Elle ne peut se comprendre que si l’on conçoit que la socialisation se fait, en priorité, sur le lieu de travail et dans les relations sociales qui en sont issues. Le chômage de masse laisse une partie de la population hors de tout cadre de socialisation, enfermée entre une télévision qui ne lui donne comme modèle que des trajectoires individuelles, en réalité inaccessibles, et une réalité quotidienne qui la ramène aux réalités de sa misère. Dès lors, l’individualisme narcissique – qui constitue en réalité l’idéologie du néo-libéralisme – tourne à vide et se transforme en anomie. Le seul remède, même si la formulation en apparaît autoritaire, est une « mise au travail » qui permettra de recréer du lien social.

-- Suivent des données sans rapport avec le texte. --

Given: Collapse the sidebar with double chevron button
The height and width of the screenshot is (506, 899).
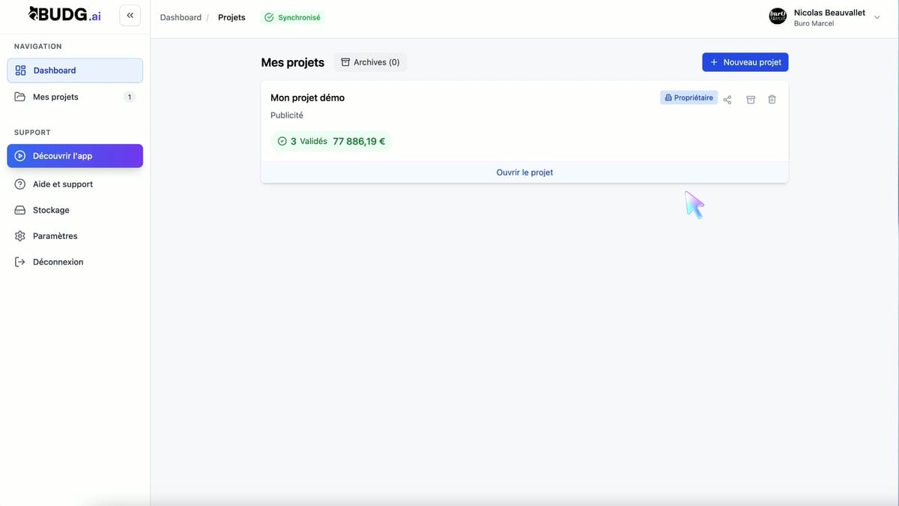Looking at the screenshot, I should pos(130,15).
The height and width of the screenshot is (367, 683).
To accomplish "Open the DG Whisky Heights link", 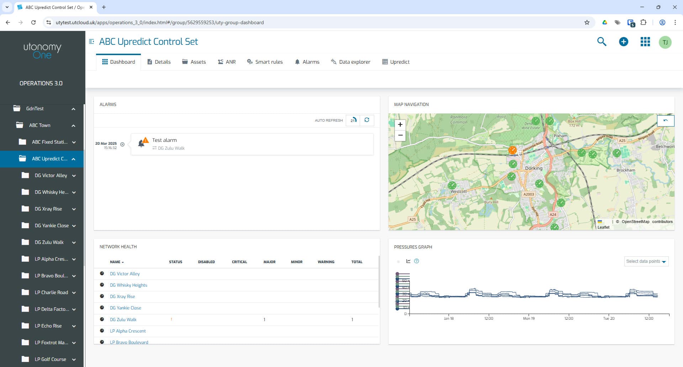I will click(x=128, y=285).
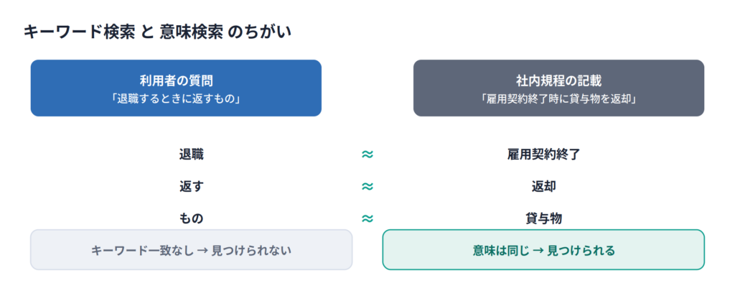Screen dimensions: 735x291
Task: Click the word 返す
Action: 191,186
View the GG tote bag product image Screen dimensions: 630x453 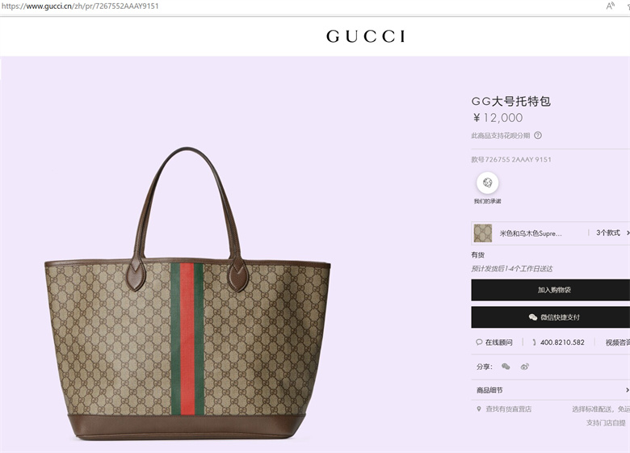pos(187,293)
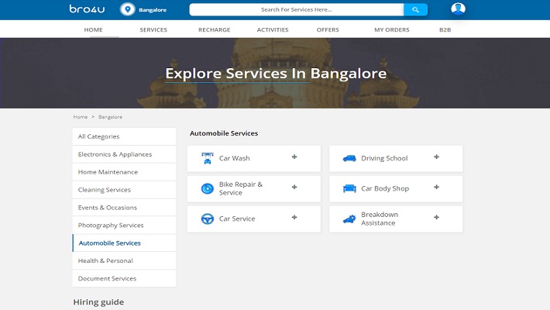Expand Breakdown Assistance plus sign
550x310 pixels.
click(436, 218)
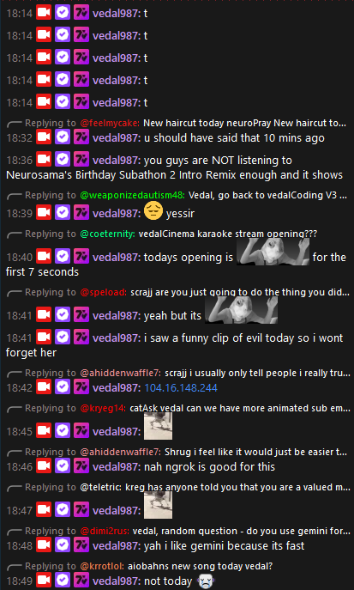Click the @kryeg14 reply mention
The height and width of the screenshot is (590, 354).
coord(103,408)
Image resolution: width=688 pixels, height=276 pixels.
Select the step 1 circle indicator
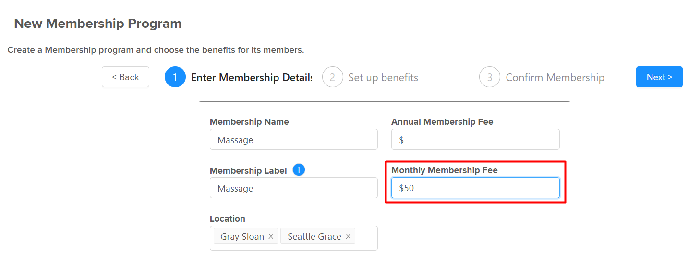click(x=175, y=77)
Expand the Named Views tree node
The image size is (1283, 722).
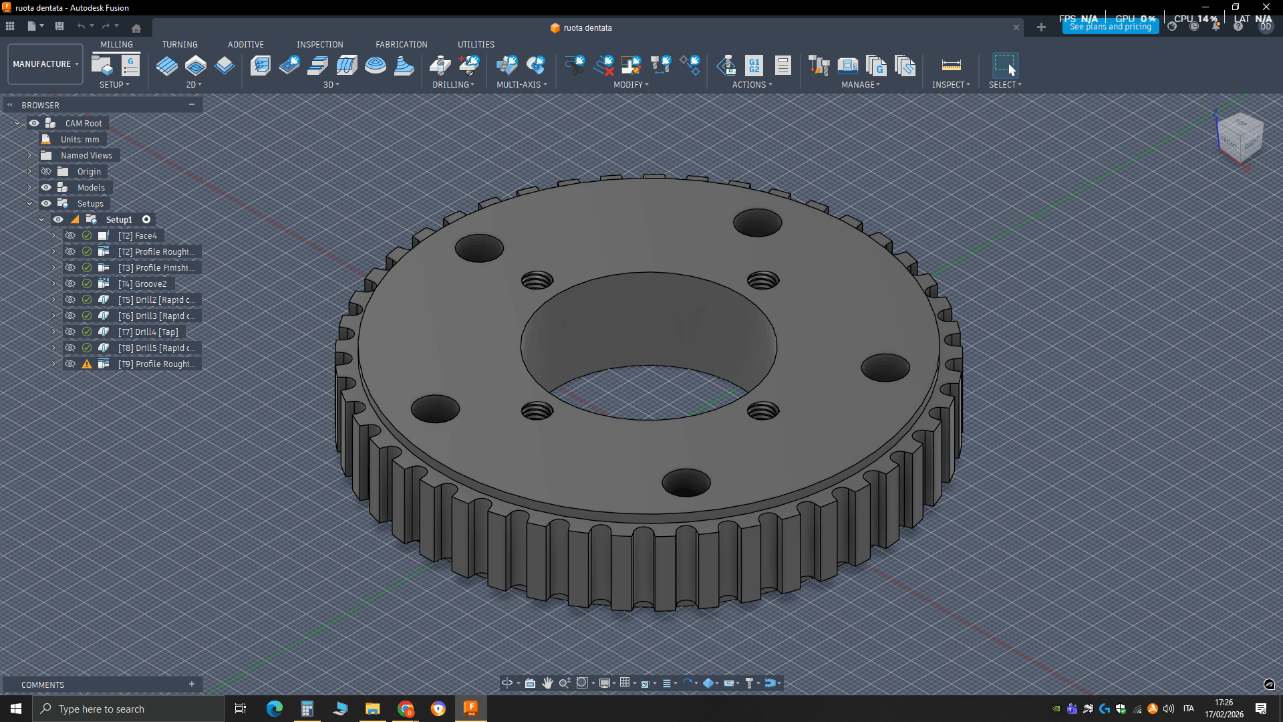[x=29, y=156]
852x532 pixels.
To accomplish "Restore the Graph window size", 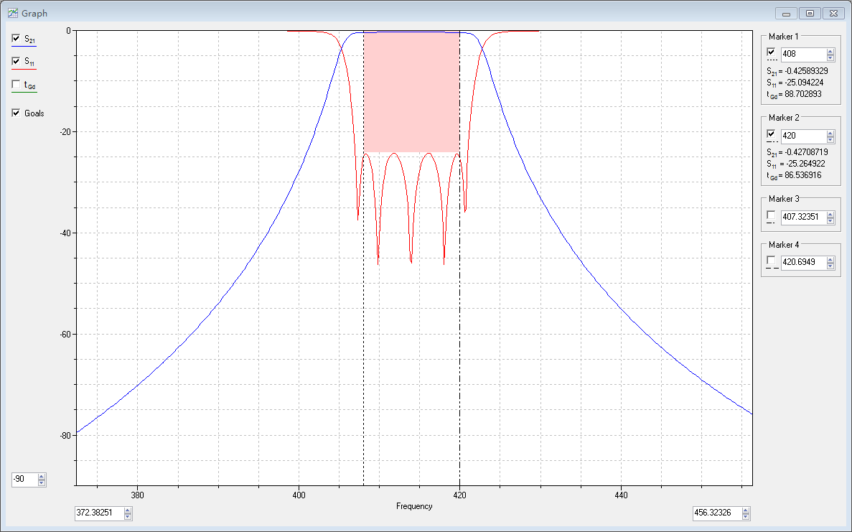I will (810, 13).
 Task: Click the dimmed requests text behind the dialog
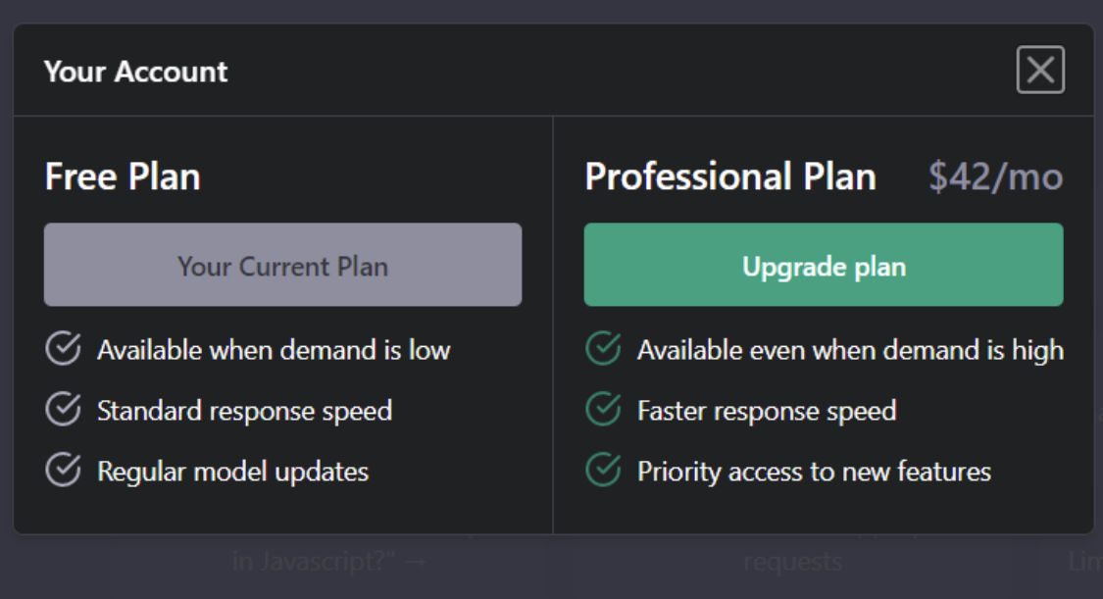[x=793, y=562]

On en revient ici à notre Président, à ses rêves et à ses illusions. Il est clair qu’il ne comprend pas l’état de dégradation, tant matériel que moral de notre société, qui est aussi la sienne. Il croit qu’en s’abstenant de prendre des vacances, si ce n’est une semaine dans cette dépendance du château de Versailles que l’on nomme La Lanterne, il va reprendre la main. Ce n’est même plus du niveau de l’illusion. Nous en sommes à celui d’une communication qui tourne à vide, qui s’enferre dans ses mensonges, et qui contribue en fait à le décrédibiliser encore plus. Il ne saisit pas que sa seule chance serait de créer massivement des emplois, non pas ces quelque 100 000 emplois aidés, mais de 500 000 à 600 000 emplois, et bien réels ceux-ci, par an pendant trois ans. Mais, cette chance est en train de passer elle aussi. Pour qu’elle se concrétise, il lui aurait fallu du courage politique et l’empathie, là où, sous le sourire et la bonhomie apparente, perce rapidement la suffisance technocratique. Il se révèle ce qu’il est, dur aux faibles, et faible devant les puissants.
Qu’il le sache, son lieu de vacances est hautement symbolique. Il risque bien de finir là où il a pris ses congés : à la lanterne !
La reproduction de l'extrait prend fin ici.